Auditing Insurer Estimates - BodyShop Business

Auditing Insurer Estimates

Analyzing insurer-produced estimates versus my own has led me to a better understanding of what body shops should and shouldn’t do during the estimating process.

If you’re at all like me, you’ve spent countless hours poring over your estimate and an estimate written by or for the insurer, pulling your hair out trying to identify the differences in the bottom lines. On your desk, you have the insurer’s estimate and yours, and the dang things are just a little off on the final totals. You and the insurance appraiser both looked at the same damage. You discussed the repairs and agreed on the scope and operations. Heck, you’re even using the same estimating software and your two estimates look identical, but you’re about $20 off. Where the heck is the $20? You finally give up and shift your final bill around until the two totals match. Sound familiar?
I’ve probably done that hundreds of times, but I couldn’t tell you exactly how much money the $20 or so per job has added up to over the years. I probably don’t want to know, but I recently found where the $20 went anyway: taxes.

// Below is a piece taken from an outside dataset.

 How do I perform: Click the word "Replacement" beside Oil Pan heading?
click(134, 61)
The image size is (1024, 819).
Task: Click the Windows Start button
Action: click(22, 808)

You see, in Ohio, everything is taxed. Labor, material, parts, towing, sublet – everything. As I was pulling my hair out one day, trying to find the phantom $20, I happened to look at the tax calculations at the bottom of the estimate where it all totals up. And that’s where I found the missing money – the appraisers weren’t paying taxes on all categories. No, I thought to myself, that can’t be right. So I started looking into other estimates that were close but not exact and found a whole stack of estimates with taxes not properly applied and paid. These were estimates from staff appraisers and independent appraisers and were written using all three estimating systems.

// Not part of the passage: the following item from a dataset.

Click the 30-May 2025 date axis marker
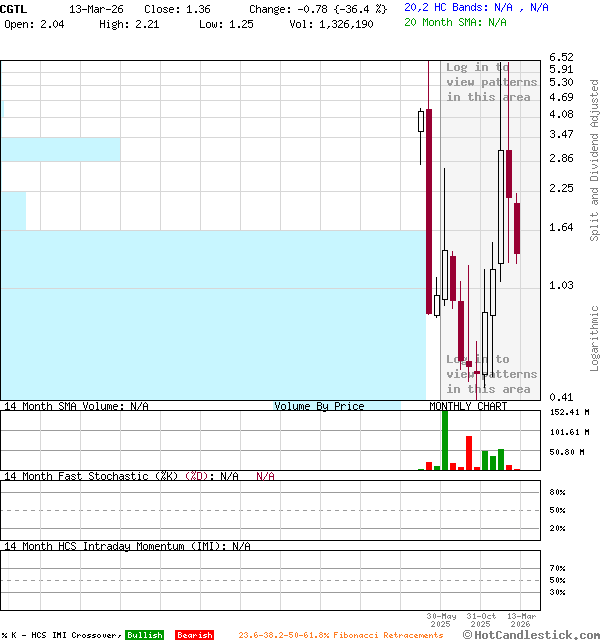Image resolution: width=600 pixels, height=640 pixels. click(441, 620)
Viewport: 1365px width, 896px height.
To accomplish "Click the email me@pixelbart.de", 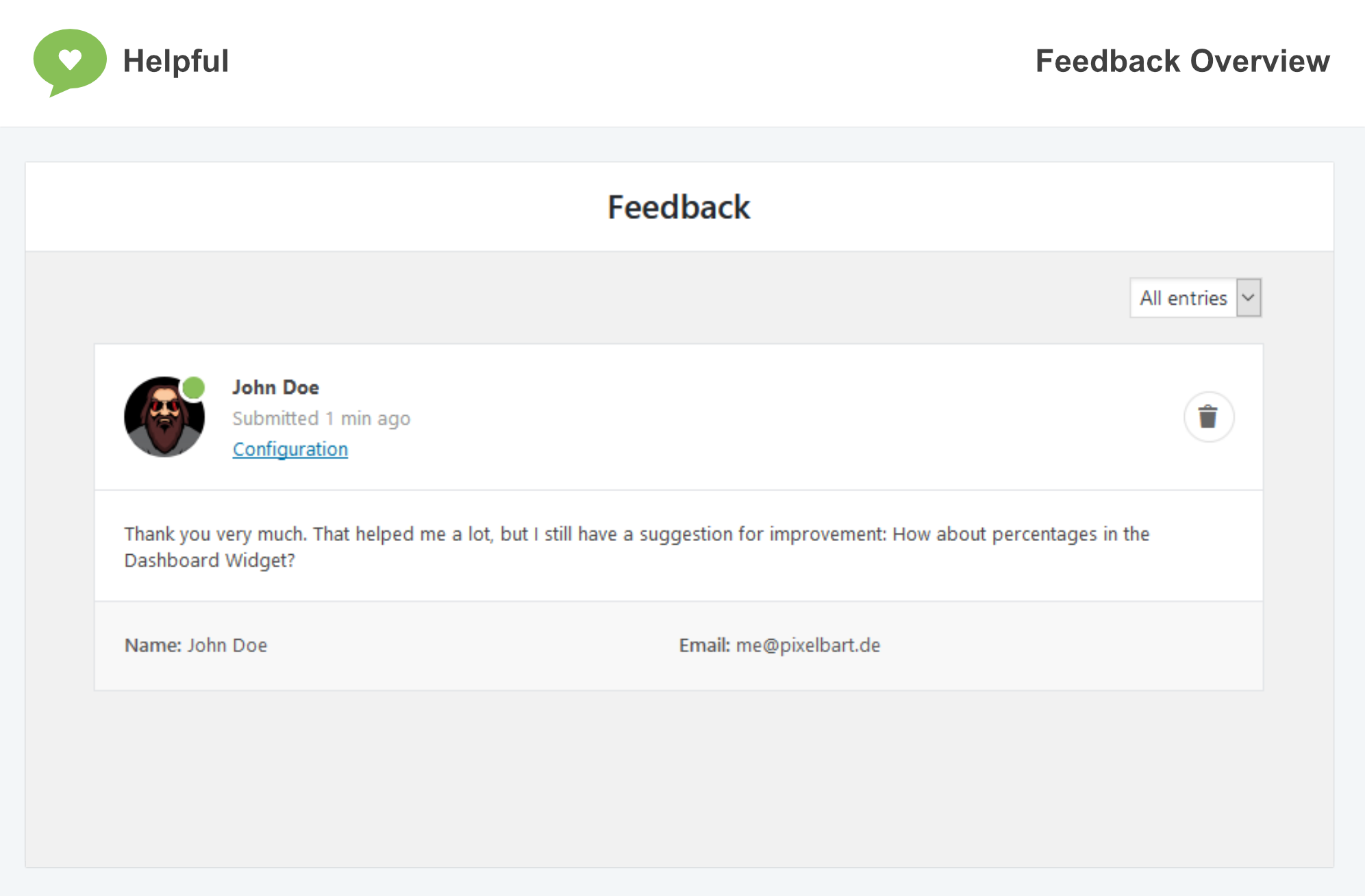I will (x=808, y=645).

Across the board here in Ohio, appraisers are routinely entering line items into their estimates as “misc” or “other items” and not calculating tax on them. I’m referring to items like flex additive, which is a legitimate paint and material item that they’re putting into a “misc” or “sublet” column and skirting taxes – little nickel-and-dime stuff that’s easy to overlook and adds up just a few bucks at a time. I reviewed a couple dozen estimates and found that the average shortage in taxes not paid was about $18.

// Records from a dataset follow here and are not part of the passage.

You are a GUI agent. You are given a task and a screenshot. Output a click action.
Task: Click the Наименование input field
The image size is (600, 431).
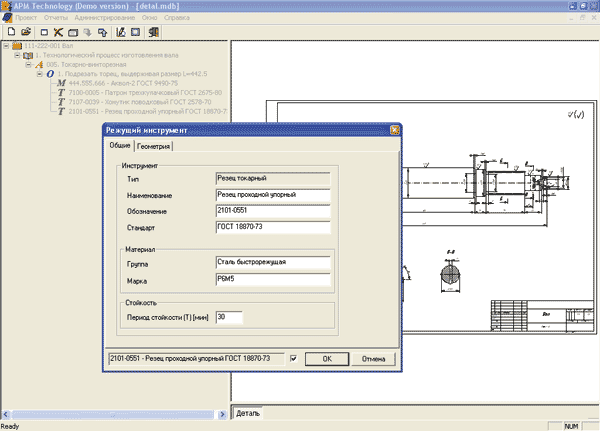pyautogui.click(x=272, y=195)
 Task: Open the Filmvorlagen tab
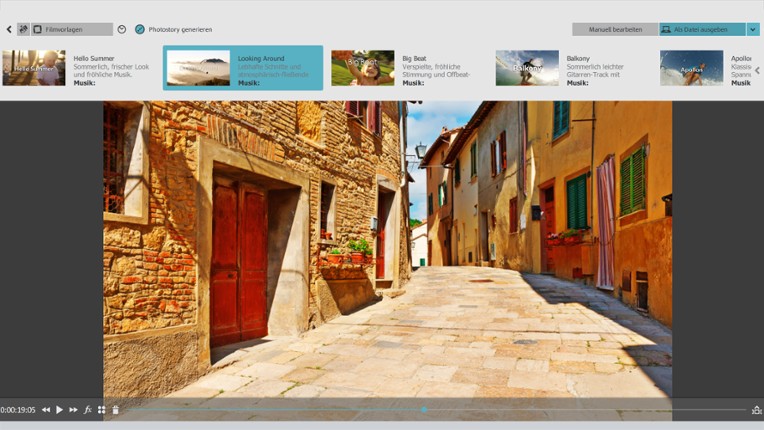tap(70, 30)
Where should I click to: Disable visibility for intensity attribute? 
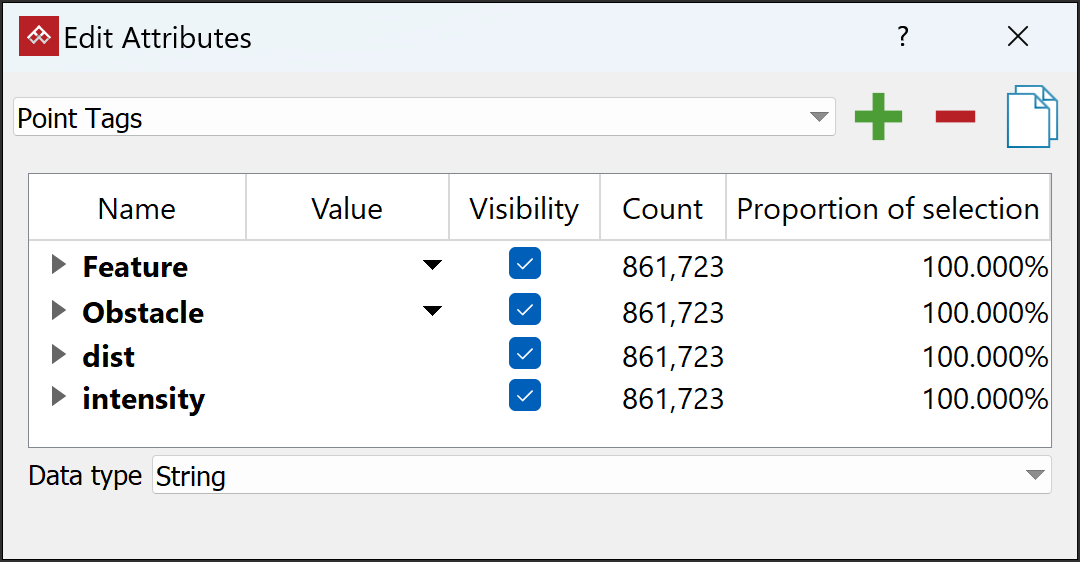525,396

Understand that this is not all carriers nor is it all independents, but it does appear to be a practice and I’m not the only one who had discovered this. I have asked friends in the business if they’ve noticed this practice, and they say, “Oh sure, I knew that. [The insurers] say that they just don’t pay tax on that – they say they don’t have to.”

So here’s my question. The insurance company didn’t pay taxes on towing or flex or car cover – whatever the item(s) happened to be – and we all gave up on trying to find the missing few bucks, fiddled with our estimate and made the numbers match. So what just happened?

We just took it in the shorts – again. We accurately represented to the state what our sales were and paid the taxes due on those sales, so the state’s not
out anything. We just paid tax that we
didn’t collect with our own funds.

Cute, huh?

It’s not just in taxes either. Do you know that estimate software is option-
driven? That means that the times produced by the software for a given operation are affected by the vehicle options selected by the user. Does your painter clearcoat the interior surfaces of new parts? Sure he does, and you probably have your software set up to allow clearcoat interior surfaces as a default. I guarantee you that many insurer-
produced estimates do not include clearcoating interior surfaces. Big deal, you say? At two- to five-tenths per panel, you’d better believe it’s a big deal – especially when you factor in paint product.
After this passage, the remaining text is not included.